One of the most widely used LMSs is Moodle; it has established itself as the open-source learning system of choice for academic institutes, training companies, successful corporates, and many other organisations. Its features include but are not limited to

  • An easily navigable interface
  • Activity based learning modules
  • Extensive reporting and learner progress management
  • Extensive activities  to assess student learning and performance
  • Wide range of content development tools
  • Collaborative learning tools
  • All-in-one calendar
  • Process tracking

Why will e-learning continue to increase in popularity?

Online communication methods can be taught to educators

Covid-19  became the reality check for many organisations where traditional classroom training still reigns supreme. Isolated staff and work-at-home strategies needed to be developed quickly to keep teaching skills and knowledge relevant regardless of the pandemic.  

Suddenly e-learning was not a “Digital thing out there” – but a realisation that it offers a solution to bridge the isolation gap and build the necessary skills and knowledge.  Sh!ft reports that face to face training’s retention rate is listed between 8 to 10 %, while the retention rate for e-learning is listed between 25 and even 60%! 

Communication, engagement, support for learners/students

A good, supportive facilitator is trained on how to utilise the online platforms’ best functions to keep the lines of communication open to their students. It’s vital talking to, collaborating, challenging, monitoring, motivating and supporting your students to complete their studies on time and achieve success.

LMSs allow for a wider audience reach

LMSs are online specific platforms that teach students no matter where they are in the world. It opens an international education opportunity for learners/students and facilitators alike.

Three of the most significant elements that e-learning, particularly in South Africa, satisfies are

  • Principles of teaching (foundations of education)
  • The promises and opportunities of technology
  • Bridging the digital divide (Educational technology)

Global News Wire commented that “In 2015, the global mobile learning market was worth just $7.98 billion. By the end of 2019, that number had risen to $27.32 billion. Due to the COVID-19 pandemic and the ever-growing number of mobile users worldwide, experts predict that the mobile e-learning market will rise to $37.6 billion by mid-2021.

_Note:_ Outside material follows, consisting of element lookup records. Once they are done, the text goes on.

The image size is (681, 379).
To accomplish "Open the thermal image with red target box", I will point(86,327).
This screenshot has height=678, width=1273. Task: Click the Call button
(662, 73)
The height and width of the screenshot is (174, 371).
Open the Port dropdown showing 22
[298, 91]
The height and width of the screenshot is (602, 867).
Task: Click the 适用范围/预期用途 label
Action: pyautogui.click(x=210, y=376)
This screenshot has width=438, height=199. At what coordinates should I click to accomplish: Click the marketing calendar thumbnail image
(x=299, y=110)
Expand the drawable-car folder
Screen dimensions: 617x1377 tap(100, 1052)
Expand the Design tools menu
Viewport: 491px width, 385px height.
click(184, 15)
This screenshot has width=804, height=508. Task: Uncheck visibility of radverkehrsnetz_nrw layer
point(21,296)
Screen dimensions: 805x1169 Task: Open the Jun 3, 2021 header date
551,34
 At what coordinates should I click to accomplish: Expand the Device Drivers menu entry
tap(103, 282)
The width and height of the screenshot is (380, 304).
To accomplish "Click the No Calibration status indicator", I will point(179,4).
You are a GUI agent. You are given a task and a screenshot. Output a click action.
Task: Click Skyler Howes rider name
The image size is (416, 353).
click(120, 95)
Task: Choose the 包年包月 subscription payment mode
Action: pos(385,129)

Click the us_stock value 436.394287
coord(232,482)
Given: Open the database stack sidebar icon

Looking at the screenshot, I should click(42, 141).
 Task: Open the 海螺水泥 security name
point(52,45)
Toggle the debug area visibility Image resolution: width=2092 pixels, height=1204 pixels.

E-learning courses available through Fio Academy of Skills Development

As mentioned earlier, there is a considerable wealth and skills disparity in South Africa, and that’s precisely why the Fio Academy of Skills Development (FASD) has been established. “We provide blended courses to the communities of Alexandra and Soweto. Our outstanding group of driven, caring individuals work hard to provide unique training opportunities to change peoples’ lives in the short term, instil a sense of pride and eventually provide a change in lifestyle/quality of life.”

It’s fair to say that e-learning is a long overdue teaching method; its implementation and execution have shown it to be successful over the last year. There is no reason it can’t be sustainable by teaching the necessary skills and offering custom LMSs.